When I hear my friends call themselves “Fat,” it hurts me because I know the destruction they are doing in their own mind. I also know how hard it is to love yourself if you are using that word still. Yet, if I had a penny for every time I called myself this word in my lifetime, I would have a bazillion-gajillion dollars by now.
Several years ago, I switched from “I’m Fat” to “I feel fat” because that’s more accurate. When I give into the urge to binge eat or I take too many rest days in a row, I begin to “feel fat,” in all its many meanings. But I am usually very careful NOT to say “I AM Fat” because 1) I don't want my kids to hear me say that 2) I know the feeling is temporary and 3) it is not remotely accurate. It isn’t accurate for anyone! Even an individual who is clinically obese (the person that most of us feel justified in calling “Fat”), is never going to get any better by bombing themselves with that destructive “F” word* because that word does not allow them to feel worthy of better health. It just doesn’t.
I am convinced that this is one of the missing pieces in the puzzle when we look at why more Americans don’t get and stay healthy. Fitness and healthy eating is often preached to us as if it is “so easy.” Just follow this diet. Just do this workout. But unless we are willing to take a good, long look at ourselves before (or as) we begin, any endeavor to “get healthier” will fail. And really knowing, accepting & loving who we are is so difficult. There is nothing easy about it. Whenever my health gets off track, I know I have lost sight of that basic concept of loving myself FIRST. Once I’m loving toward myself again then I can begin. Then, I can move my ass. Then, I can walk into my kitchen and cook something beautiful and delicious and healthy.
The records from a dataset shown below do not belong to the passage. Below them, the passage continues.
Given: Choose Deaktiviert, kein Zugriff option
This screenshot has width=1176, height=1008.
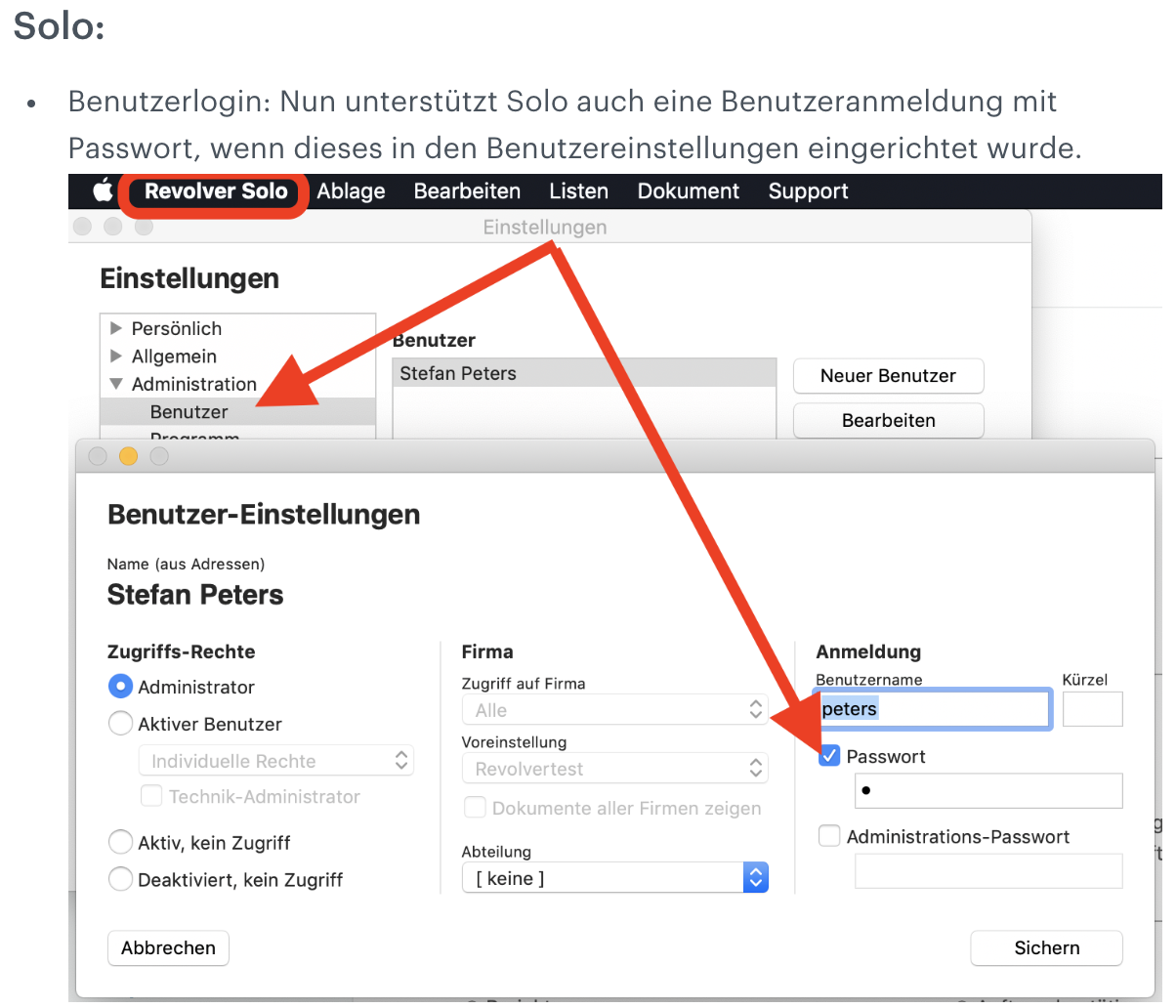Looking at the screenshot, I should click(120, 879).
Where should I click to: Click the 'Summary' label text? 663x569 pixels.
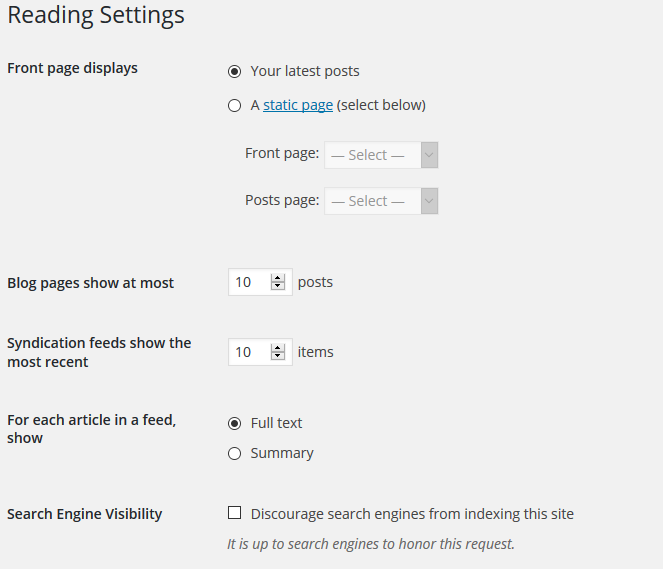pyautogui.click(x=282, y=454)
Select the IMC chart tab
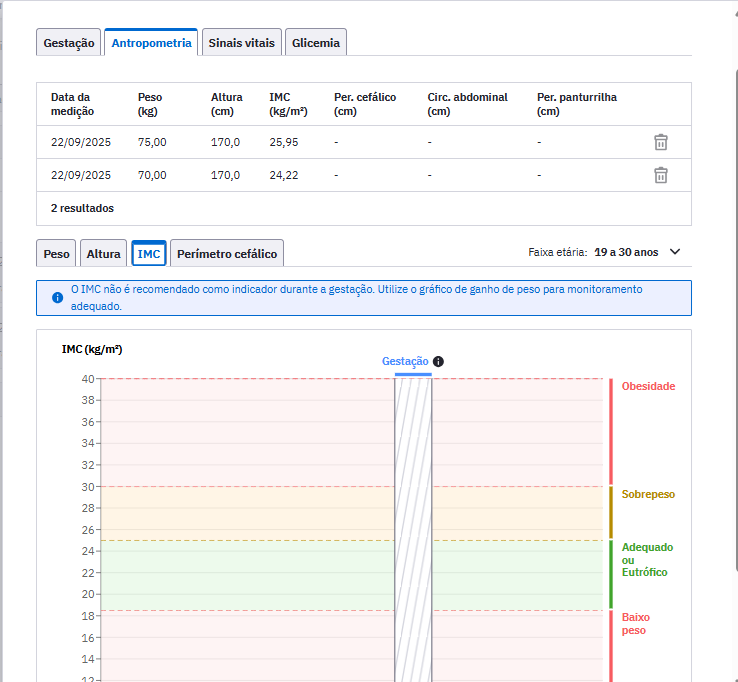Viewport: 738px width, 682px height. [x=149, y=254]
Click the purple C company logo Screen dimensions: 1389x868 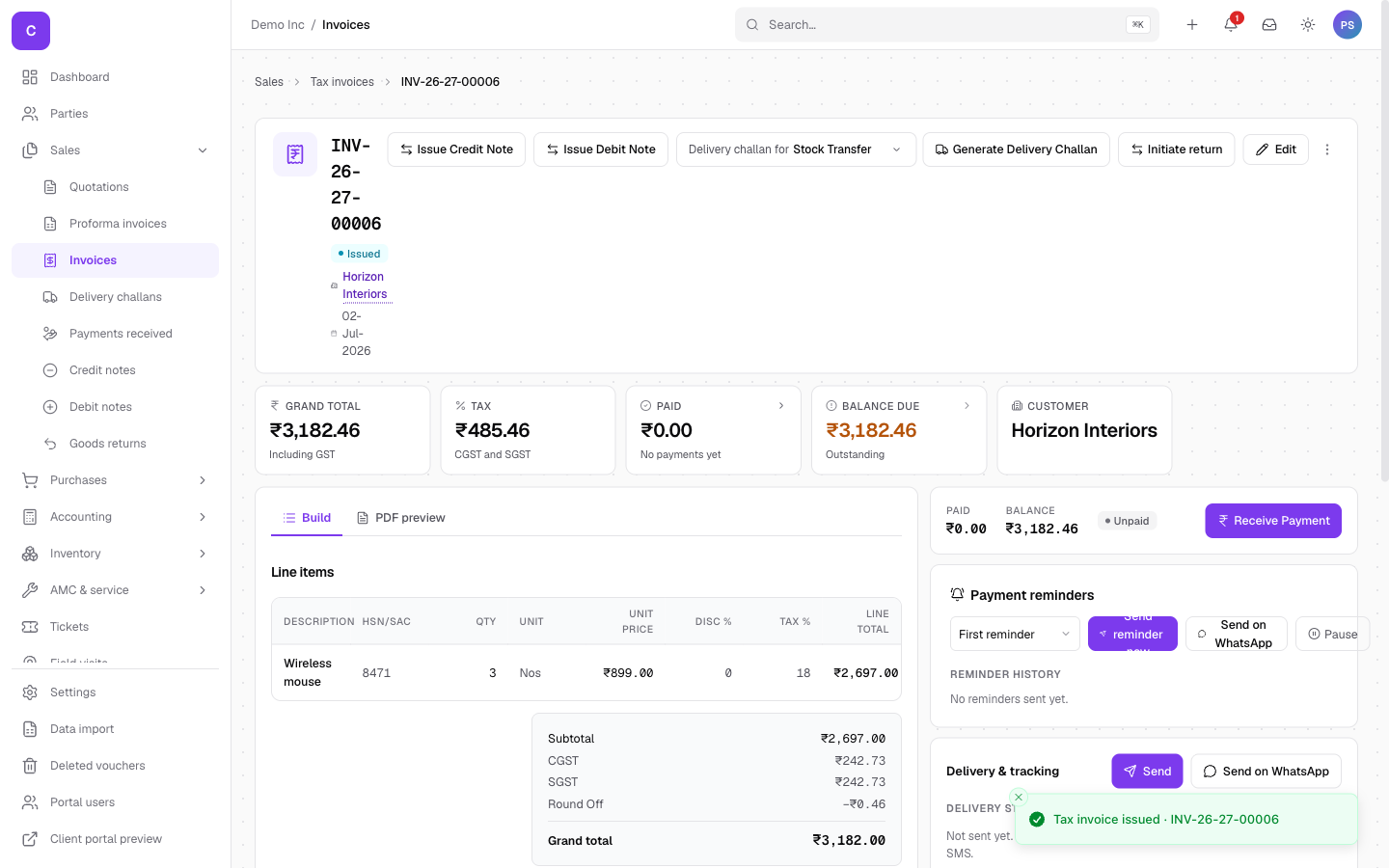click(x=31, y=31)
I know there are people using this “F” word in a subversive way to be body-positive (This cool blog is one example: http://thefatword.com/what-is-the-fat-word). There are many words in our culture that have been appropriated from the negative and re-made into affirmations of power. “Bitch,” for example, is a label that some women wear proudly because it means they aren’t submissive doormats. This kind of reclamation is tricky. I’m not convinced our minds can be appeased by what ultimately boils down to “sarcasm” in the face of decades and sometimes centuries of a word being used against us. But, it works for some people. If you are among those who feel that “Fat” is an empowering label – awesome! Be loud and proud with it then, baby! But I know for sure that many many more women use this word as a destructive weapon against themselves and others. And THIS, along with apologizing incessantly, is something women must stop doing.